Last spring, Kameron Bettridge participated in a security challenge hosted by AI startup Gray Swan. The objective: convince AI models from companies like OpenAI and Anthropic to behave in nefarious ways before they’re released to the world. That included persuading the models to leak sensitive data like medical records and spit out copyrighted information like the full lyrics of Hotel California.
At first Bettridge, a 23-year-old security engineer at gaming company Blizzard Entertainment, was jailbreaking models for fun. “I’ve never been a true supporter of AI fully,” he says. “So just seeing the model fail was a funny thing to me sometimes.”
In almost a year, Bettridge has competed in more than 1,000 challenges via Arena— a hub run by startup Gray Swan that some 15,000 security professionals from all across the world use to “red team” AI systems like Anthropic’s Claude Mythos and OpenAI’s GPT-5, finding and fixing vulnerabilities before they can be exploited. And he’s made $10,000 doing it.
It’s not a lot for a highly paid software engineer. But as AI became ubiquitous, Bettridge realized just how important it is to test the limits of these AI models. The technology has been used to plan mass shootings, steal money and create illegal child sexual abuse material. “Now we have very strong models that anyone can access from anywhere in the world, which is a scary thought,” Bettridge says. “People are genuinely trying to use this for harmful things.”

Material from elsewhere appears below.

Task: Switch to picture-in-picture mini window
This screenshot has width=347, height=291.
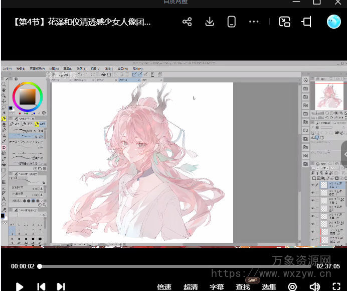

Founded in 2023 by Carnegie Mellon University professors Matt Fredrikson and Zico Kolter, Gray Swan has become the go-to security provider for a who’s who of frontier labs: OpenAI, Anthropic, Google Deepmind, Meta, xAI and ByteDance. The startup has been cited in 11 frontier model system cards including GPT-5 and Mythos — documents that list the risks an AI model poses and safety measures taken to prevent them.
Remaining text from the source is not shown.